Algebra - Simultaneous Equations

Solve the simultaneous equations:

1. $3x + 2y = 13$
2. $x - 2y = -1$

Step 1: Add the equations to eliminate y. $(3x + x) + (2y - 2y) = 13 + (-1)$ $4x = 12$ $x = 3$

Step 2: Substitute $x = 3$ into equation (2). $3 - 2y = -1$ $-2y = -4$ $y = 2$

Final Answer: $x = 3, y = 2$

Since the coefficients of 'y' are the same magnitude but opposite signs (+2 and -2), the Elimination Method by addition is the most efficient way to solve this.

Solve for x and y:

1. $y = x + 1$
2. $x^2 + y^2 = 25$

Step 1: Substitute $y = x + 1$ into the second equation. $x^2 + (x + 1)^2 = 25$ $x^2 + (x^2 + 2x + 1) = 25$ $2x^2 + 2x - 24 = 0$

Step 2: Divide by 2 and factorize. $x^2 + x - 12 = 0$ $(x + 4)(x - 3) = 0$ So, $x = -4$ or $x = 3$

Step 3: Find corresponding y values.

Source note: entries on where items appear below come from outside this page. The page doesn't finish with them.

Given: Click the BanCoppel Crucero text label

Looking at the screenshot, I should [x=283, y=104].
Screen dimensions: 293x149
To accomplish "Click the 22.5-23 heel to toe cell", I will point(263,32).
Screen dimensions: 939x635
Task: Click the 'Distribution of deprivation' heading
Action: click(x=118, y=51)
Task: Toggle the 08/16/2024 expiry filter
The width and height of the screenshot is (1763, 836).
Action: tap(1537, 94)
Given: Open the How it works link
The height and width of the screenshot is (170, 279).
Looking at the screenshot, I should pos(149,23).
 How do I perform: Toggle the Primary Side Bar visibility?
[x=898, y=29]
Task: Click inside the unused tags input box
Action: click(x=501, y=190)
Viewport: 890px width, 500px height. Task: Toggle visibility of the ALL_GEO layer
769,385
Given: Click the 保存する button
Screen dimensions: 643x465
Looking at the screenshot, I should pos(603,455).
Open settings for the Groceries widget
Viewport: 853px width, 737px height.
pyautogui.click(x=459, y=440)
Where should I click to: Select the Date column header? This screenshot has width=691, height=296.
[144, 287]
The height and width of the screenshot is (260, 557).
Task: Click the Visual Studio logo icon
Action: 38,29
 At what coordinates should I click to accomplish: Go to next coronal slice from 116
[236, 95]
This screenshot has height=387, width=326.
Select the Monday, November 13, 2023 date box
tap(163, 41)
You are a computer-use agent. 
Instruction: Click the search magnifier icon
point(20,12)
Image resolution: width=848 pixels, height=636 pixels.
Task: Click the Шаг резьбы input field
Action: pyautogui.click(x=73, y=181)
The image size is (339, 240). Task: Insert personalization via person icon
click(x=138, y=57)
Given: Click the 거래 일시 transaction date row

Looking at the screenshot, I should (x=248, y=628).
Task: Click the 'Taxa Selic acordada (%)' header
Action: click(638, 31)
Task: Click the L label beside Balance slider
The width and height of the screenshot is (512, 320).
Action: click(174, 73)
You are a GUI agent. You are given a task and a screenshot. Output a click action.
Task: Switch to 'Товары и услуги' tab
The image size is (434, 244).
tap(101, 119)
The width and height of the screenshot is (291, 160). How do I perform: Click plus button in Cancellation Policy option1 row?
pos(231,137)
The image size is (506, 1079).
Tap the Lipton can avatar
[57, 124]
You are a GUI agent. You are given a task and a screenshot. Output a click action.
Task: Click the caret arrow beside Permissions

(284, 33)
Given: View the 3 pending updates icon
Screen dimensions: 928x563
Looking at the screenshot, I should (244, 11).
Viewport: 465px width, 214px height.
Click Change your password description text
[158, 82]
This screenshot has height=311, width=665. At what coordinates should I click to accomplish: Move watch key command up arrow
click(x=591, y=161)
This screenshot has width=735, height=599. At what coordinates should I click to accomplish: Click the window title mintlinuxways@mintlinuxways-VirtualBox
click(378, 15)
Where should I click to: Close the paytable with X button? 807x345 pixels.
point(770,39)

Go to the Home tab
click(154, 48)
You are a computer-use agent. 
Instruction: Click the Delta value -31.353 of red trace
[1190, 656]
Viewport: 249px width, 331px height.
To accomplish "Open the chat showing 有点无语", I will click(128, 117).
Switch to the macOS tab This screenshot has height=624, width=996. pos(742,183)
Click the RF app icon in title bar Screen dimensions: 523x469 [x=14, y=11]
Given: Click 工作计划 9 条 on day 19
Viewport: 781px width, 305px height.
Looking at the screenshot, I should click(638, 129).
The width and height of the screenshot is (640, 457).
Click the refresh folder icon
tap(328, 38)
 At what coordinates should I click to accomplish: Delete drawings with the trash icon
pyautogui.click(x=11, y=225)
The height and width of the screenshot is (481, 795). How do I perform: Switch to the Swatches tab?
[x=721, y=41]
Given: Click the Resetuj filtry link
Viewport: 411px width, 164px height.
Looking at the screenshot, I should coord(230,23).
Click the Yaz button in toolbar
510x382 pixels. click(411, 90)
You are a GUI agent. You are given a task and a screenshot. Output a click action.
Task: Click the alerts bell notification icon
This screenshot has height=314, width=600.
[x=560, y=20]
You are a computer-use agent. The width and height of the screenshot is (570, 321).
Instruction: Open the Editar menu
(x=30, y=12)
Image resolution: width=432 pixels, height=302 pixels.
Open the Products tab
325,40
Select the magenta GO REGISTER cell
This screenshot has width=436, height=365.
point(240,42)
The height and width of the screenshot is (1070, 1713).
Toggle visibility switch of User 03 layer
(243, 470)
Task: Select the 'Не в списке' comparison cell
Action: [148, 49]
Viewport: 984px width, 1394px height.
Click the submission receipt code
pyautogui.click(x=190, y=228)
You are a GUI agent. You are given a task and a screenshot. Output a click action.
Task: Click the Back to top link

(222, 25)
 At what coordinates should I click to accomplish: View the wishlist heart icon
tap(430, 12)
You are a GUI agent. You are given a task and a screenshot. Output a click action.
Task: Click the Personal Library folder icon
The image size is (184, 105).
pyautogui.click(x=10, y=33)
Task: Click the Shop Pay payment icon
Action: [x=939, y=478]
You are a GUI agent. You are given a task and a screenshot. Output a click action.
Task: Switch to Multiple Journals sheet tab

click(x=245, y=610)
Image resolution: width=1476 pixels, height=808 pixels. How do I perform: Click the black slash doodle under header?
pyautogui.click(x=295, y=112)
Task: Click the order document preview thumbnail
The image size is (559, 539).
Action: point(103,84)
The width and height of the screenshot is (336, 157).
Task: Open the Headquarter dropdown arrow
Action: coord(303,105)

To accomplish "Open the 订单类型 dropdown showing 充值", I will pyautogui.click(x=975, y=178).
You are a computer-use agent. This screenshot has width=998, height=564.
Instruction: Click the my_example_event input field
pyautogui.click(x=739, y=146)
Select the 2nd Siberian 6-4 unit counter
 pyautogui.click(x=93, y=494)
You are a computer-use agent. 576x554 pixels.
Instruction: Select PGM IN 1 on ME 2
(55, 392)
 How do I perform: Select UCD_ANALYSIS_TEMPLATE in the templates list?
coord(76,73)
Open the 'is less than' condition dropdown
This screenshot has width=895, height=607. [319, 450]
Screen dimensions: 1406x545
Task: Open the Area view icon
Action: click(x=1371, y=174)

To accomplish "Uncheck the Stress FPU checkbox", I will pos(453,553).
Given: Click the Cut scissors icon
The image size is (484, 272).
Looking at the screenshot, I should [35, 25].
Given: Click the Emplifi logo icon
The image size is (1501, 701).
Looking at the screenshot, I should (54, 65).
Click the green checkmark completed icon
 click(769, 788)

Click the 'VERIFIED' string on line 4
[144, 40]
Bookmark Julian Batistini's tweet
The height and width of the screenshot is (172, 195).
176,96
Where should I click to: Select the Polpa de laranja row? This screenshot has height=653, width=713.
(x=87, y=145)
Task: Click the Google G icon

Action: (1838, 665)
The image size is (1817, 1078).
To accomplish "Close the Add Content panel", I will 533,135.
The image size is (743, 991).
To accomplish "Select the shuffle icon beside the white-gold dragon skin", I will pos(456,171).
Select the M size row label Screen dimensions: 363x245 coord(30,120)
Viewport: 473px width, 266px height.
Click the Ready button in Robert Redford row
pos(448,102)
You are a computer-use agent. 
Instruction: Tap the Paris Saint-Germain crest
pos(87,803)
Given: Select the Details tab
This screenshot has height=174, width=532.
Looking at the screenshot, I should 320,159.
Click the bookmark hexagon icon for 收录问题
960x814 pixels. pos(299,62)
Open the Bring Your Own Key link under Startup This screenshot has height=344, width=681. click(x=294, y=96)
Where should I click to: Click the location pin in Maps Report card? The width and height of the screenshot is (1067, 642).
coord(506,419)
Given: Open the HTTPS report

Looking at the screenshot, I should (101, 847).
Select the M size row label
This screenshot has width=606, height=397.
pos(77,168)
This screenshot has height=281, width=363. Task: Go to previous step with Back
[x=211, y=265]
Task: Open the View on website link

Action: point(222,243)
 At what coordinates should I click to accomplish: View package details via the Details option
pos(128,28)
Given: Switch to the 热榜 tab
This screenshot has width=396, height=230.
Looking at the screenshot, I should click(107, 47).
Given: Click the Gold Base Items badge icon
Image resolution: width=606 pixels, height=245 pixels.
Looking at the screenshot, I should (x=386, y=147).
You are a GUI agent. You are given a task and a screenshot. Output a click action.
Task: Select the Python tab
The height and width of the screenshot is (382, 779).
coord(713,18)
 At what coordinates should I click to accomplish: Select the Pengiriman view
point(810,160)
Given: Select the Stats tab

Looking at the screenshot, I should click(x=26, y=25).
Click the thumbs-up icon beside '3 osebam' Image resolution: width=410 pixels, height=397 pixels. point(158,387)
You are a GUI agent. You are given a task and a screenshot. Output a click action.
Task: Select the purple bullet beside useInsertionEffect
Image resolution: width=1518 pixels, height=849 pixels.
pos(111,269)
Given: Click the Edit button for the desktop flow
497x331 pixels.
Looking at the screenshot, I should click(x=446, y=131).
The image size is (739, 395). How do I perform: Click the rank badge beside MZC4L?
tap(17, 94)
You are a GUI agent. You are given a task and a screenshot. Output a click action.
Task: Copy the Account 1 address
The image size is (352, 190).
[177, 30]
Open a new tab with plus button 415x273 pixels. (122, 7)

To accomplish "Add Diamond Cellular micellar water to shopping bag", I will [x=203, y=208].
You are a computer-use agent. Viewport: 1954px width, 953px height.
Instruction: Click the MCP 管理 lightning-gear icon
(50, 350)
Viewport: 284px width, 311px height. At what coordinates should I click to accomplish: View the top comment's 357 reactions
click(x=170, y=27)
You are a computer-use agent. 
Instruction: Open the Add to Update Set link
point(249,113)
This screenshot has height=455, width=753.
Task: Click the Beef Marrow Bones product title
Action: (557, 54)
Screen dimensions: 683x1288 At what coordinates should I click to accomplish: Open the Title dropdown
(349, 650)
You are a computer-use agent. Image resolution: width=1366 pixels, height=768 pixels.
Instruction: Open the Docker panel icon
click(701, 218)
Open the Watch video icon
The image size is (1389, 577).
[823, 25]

If $x = -4, y = -4 + 1 = -3$ If $x = 3, y = 3 + 1 = 4$

Final Answer: $(-4, -3)$ and $(3, 4)$

This is a linear-quadratic system. The substitution method is required. Replacing 'y' in the circle equation with the linear expression for 'x' results in a quadratic equation, leading to two possible points of intersection.